In recent weeks, data on average hourly earnings spooked the markets was a key catalyst in pushing interest rates higher and the resulting sharp increase in stock market volatility. At first glance, today’s CPI report won’t do anything to calm investors concerned that inflation is on the upswing.


The consumer price index (CPI) rose 0.5% in January, easily besting expectations for a 0.3% increase. Energy prices rose sharply after a flat December, increasing by 3.0%, pushing the year-on-year increase up to 5.5%. Food prices, the other more volatile piece of the puzzle, rose by a pedestrian 0.2%. 


Despite the sharp monthly increase, the CPI for the preceding 12 months was unchanged at 2.1%. The core reading also held steady at 1.8%.  That’s the good news, as a similar surge in the CPI occurred last January.


If recent data on jobs and inflation point towards economic strength, the January report on retail sales suggests that everything isn’t coming up roses for retailers. January sales declined by 0.3%, while revisions to December sales figures resulted in no gain for the month. Top-line sales growth dipped to 3.6% year-over-year for the 12 months ended January 31.
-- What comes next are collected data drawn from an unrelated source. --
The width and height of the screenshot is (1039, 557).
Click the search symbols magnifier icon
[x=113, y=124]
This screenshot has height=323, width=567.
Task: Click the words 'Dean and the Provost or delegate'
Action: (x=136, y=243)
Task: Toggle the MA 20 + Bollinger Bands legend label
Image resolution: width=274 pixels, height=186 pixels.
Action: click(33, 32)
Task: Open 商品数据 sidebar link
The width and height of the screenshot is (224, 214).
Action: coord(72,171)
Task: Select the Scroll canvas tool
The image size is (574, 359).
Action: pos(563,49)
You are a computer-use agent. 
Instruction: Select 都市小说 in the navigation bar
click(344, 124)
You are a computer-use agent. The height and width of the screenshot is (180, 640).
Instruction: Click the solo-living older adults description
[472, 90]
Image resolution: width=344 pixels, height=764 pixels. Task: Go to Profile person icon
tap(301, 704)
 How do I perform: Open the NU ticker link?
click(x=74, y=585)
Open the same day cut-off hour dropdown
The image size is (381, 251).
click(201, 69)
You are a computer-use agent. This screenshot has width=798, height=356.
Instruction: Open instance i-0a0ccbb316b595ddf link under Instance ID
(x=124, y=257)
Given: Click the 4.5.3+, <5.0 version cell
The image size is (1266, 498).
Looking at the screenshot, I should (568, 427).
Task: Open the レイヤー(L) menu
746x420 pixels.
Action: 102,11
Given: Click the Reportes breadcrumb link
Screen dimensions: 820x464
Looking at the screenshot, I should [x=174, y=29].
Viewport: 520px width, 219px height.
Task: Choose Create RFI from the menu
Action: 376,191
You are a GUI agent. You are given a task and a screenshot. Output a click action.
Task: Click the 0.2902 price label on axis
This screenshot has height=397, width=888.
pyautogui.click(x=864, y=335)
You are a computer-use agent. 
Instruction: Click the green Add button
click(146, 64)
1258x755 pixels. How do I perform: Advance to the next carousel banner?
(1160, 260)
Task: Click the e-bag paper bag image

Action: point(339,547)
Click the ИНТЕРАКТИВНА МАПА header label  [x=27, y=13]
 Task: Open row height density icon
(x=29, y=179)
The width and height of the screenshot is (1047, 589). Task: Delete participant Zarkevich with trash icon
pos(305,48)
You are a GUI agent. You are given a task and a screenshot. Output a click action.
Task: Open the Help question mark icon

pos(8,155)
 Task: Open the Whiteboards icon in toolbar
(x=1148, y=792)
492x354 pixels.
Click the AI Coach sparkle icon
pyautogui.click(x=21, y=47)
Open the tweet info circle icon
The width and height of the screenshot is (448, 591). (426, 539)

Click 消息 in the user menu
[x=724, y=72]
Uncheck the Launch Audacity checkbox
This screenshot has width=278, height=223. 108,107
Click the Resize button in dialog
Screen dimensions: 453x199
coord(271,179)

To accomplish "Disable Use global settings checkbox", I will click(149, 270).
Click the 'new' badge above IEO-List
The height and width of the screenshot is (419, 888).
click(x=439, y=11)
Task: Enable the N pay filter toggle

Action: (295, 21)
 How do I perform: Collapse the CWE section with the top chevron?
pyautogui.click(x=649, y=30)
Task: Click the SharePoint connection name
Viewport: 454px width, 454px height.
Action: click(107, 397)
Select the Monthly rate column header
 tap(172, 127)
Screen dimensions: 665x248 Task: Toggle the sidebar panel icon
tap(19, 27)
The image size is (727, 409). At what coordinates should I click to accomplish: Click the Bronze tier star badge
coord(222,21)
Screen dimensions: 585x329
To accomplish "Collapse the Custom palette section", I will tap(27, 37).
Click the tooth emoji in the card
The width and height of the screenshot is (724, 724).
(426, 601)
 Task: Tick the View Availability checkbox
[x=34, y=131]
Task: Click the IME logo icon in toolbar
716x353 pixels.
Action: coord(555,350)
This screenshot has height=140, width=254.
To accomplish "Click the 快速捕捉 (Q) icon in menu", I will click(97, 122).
A marked decline in auto sales played a significant role in reining in headline sales growth, but even setting that aside, sales were flat.


The story varies greatly though across retail sectors. Nonstore retailers, which most notably encompasses online shopping, was flat for the month, but still up more than 10% for the year.  There’s no question that changes in the way that consumers shop is still playing out.  That may be most apparent in sharply declining sales for purveyors of music and books, and other sports and hobby retailers, where sales dropped by over 7% in the past year.


The January release of the jobs report was arguably upbeat as payrolls added 200,000 jobs and the unemployment rate held steady at 4.1% for the fourth month in a row. Perhaps most importantly, wage growth ticked higher. Despite the lack of gains in recent months, a sustained, stronger pace of wage growth should support growth in consumer spending. Coupled with the increase in take-home pay for many households as a result of the recently enacted tax cuts, the outlook for household budgets and discretionary spending is improving.  How those dollars will be spent – and the degree to which retailers will benefit – remains to be seen.


Big picture, the economy looks to be on the right path – even to the point that there are rumblings about the risk of overheating as fiscal stimulus takes hold. The Fed is positioned to raise short-term rates, even as the market’s reaction to rising inflation worries takes long-term rates higher as well. In the near-term, neither is likely to kill the expansion, but the prolonged effect of higher rates should blunt the impact of pro-growth fiscal stimulus.